Welcome to the forum! High heel members span the globe and we are open to both men and women heelers. I applaud your ambition to wear heels, but in keeping your desire from your wife this will only cause your relationship to be more distant, even to separation. I hope your love for your lovely wife is more important than keeping your desire for high heels from her, especially since you have expressed the need to have a pair of heels. Keeping your thoughts private is a lot easier than keeping something tangible like heels around where they might be found leading most likely to wrong assumptions. Marriage is suppose to be a commitment where the both of you can learn and grow together. Heeling has to be a subject both of you need to discuss, because of the social stigma. Your heel hiding reinforces this social attitude and makes it harder for your wife to see that it is a matter of personal choice, just like the shirts or belts you choose to wear. A compromise is better than loosing her trust and support. Both of you need to be willing to give 100%+ in making sure the others needs are met. It's up to you. I wish you the best and look forward to reading your opinions and subjects of concern in the HHP forum. P.S. This post was given with the intent to save you some of the heartache many of us have experienced for our love of high heels as we have been in your shoes, so to speak. I really do care that both of you can work this out together where both sides understand and can support each other's perspectives.

Posted

Welcome to the forum, Let me assure you that you are far from weird for liking high heels, and I am glad that you have found this site so that you can reap the benefits of other members experiences which will hopefully encourage your own heel wearing. Like your self my wife has a foot problem and needs to wear medical inserts in her shoes, she does on occasion wear high heels, though she cannot manage to wear them for a really extended length of time. Saying this though she does have quite a collection of heels (Many selected by mysself) which she certainly does not get value for. I would also agree with the very valid comments from Histiletto, It will be a difficult conversation, but if you can tell your wife you might actually be surprised at her reaction. My wife was surprisingly accepting of my desire to wear heels and I can now wear whatever I like around the house, just as long as we don't have visitors around.
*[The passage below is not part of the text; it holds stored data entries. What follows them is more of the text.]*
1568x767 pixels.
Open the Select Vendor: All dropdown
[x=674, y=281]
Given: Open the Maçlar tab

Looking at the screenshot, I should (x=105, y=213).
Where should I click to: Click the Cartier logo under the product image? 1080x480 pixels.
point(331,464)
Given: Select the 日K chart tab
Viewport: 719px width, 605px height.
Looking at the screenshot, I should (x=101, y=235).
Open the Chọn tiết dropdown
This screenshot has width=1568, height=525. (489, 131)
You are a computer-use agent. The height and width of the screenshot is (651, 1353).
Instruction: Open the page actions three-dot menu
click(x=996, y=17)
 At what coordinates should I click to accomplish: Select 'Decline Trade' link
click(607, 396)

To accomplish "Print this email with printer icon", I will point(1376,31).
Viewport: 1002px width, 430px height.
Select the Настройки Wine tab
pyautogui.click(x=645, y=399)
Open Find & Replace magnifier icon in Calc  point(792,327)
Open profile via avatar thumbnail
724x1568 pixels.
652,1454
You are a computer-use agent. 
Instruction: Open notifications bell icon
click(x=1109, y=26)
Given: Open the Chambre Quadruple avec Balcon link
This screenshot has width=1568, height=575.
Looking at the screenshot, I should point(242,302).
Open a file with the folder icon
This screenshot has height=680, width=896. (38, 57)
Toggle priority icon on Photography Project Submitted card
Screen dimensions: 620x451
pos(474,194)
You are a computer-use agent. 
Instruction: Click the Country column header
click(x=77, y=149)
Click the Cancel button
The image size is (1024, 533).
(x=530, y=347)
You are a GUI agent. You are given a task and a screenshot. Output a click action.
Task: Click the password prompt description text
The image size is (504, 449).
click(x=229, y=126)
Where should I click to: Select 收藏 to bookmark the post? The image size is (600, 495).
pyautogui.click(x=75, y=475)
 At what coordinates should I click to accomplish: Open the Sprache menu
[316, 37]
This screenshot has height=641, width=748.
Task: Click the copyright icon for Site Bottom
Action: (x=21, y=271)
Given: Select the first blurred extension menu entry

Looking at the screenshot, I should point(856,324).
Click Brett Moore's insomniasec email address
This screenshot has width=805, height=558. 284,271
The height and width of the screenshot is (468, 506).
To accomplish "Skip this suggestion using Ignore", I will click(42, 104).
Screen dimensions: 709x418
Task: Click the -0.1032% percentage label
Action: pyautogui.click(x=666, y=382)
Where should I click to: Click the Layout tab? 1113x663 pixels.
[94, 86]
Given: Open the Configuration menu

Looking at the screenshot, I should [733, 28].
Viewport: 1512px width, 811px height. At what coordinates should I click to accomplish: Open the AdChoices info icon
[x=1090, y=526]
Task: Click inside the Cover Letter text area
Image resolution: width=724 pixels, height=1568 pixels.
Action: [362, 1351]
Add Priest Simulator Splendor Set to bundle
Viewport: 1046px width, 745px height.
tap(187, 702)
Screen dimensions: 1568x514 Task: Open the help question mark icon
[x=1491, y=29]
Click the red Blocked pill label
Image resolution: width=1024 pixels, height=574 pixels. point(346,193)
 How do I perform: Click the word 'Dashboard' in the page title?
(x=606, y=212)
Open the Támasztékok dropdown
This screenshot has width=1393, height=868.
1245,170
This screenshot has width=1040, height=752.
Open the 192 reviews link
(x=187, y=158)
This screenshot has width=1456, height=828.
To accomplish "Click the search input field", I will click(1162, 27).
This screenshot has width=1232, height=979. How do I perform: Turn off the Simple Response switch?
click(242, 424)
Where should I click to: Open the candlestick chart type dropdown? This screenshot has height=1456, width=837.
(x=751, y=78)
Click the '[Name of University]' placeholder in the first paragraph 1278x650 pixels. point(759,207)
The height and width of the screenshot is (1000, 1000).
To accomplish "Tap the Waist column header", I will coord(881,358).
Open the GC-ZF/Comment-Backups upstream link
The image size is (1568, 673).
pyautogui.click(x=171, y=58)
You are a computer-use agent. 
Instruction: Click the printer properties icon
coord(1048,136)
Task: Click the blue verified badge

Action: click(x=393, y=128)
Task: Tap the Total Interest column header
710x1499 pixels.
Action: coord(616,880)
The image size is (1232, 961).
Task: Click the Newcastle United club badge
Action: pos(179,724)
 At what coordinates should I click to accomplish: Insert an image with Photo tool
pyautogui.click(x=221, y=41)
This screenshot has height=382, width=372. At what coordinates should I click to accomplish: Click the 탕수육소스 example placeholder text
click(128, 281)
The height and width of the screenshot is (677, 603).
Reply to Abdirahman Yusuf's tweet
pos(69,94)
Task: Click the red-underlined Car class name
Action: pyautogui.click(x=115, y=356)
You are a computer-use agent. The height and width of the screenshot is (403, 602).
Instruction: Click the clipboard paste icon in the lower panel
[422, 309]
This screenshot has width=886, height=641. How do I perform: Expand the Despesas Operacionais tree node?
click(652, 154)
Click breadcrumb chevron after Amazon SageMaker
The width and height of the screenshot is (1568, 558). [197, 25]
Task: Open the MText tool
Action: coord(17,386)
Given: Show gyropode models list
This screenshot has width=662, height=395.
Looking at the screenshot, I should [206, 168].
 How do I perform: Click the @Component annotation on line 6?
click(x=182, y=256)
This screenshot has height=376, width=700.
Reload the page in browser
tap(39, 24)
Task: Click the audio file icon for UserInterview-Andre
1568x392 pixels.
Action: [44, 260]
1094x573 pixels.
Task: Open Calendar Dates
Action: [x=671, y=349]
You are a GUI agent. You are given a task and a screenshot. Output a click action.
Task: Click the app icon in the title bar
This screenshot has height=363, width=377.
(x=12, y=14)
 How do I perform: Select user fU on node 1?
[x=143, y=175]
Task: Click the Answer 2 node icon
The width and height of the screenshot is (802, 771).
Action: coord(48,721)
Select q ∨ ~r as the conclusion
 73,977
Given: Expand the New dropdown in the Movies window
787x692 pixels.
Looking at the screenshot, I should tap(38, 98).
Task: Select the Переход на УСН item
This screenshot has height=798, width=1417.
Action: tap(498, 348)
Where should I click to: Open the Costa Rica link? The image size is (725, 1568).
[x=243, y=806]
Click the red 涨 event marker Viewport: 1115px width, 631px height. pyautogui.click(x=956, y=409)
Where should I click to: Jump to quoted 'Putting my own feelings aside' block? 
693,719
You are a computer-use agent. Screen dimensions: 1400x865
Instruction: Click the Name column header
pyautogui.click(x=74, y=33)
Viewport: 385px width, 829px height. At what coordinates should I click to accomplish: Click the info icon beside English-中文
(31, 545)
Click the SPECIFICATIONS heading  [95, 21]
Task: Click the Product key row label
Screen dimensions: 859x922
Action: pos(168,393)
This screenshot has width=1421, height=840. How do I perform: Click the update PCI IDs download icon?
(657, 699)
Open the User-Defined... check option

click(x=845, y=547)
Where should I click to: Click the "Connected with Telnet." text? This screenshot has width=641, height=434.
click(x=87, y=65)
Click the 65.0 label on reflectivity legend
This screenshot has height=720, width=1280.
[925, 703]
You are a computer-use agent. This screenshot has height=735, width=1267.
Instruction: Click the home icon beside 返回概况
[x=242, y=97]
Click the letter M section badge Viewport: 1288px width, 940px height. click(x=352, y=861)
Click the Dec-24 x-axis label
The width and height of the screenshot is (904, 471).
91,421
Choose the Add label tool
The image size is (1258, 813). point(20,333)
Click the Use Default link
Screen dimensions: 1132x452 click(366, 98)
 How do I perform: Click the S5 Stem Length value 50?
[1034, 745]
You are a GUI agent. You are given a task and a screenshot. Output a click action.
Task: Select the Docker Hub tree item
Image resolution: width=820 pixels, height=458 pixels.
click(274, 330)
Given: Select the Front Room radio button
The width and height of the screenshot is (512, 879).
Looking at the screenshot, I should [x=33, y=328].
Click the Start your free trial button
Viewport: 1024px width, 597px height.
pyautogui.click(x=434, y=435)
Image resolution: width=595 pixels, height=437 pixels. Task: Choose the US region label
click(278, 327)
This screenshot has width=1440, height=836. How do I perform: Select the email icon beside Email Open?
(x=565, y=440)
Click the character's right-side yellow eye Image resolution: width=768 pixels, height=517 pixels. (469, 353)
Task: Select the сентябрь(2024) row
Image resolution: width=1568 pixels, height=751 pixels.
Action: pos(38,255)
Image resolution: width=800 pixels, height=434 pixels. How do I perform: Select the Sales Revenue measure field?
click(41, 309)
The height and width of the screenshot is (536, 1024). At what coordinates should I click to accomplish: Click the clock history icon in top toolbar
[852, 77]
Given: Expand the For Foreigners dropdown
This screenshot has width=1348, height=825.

I managed to broach the subject after dressing up for a charity walk in fancy dress (wearing 5 inch red stilettos) so this might be an option for you. I did initially start off hiding my heel wearing from my wife, though this caused a lot of stress on my part worrying if she was going to find them,and if she did what would she say! It was a great weight off my mind when I finally told her. She does have her off days though this is more to do with the time I spend on line than wearing heels. I do wear heels out and about with her, but usually only if i get out of the house without her noticing whats on my feet. Whatever happens, good luck with your heeling!

Posted

I know this may not sound right, but do yourself a favor and don't use heels behind her back. Lying to your wife is not a good idea, and in this particular case you have to consider that there is nothing wrong with wearing heels, so why lie? When she finds out (and she will, eventually) her reaction will probably be a very bad one, not so much because of the heels but because she will fell you don't trust her. I know this is a very delicate subject, but search around this forum and you will find a lot of stories about how we told our significant others and the often positive results. Telling her about it may not be exactly easy, but it's better to deal with it now, not when she finds out about your deception, in my case thins were simple, and now i can wear heels whenever i want around the house, i'm glad i did this, and in the end it was not really such a big deal, it just took some comunication an a little time so she would get used to the idea.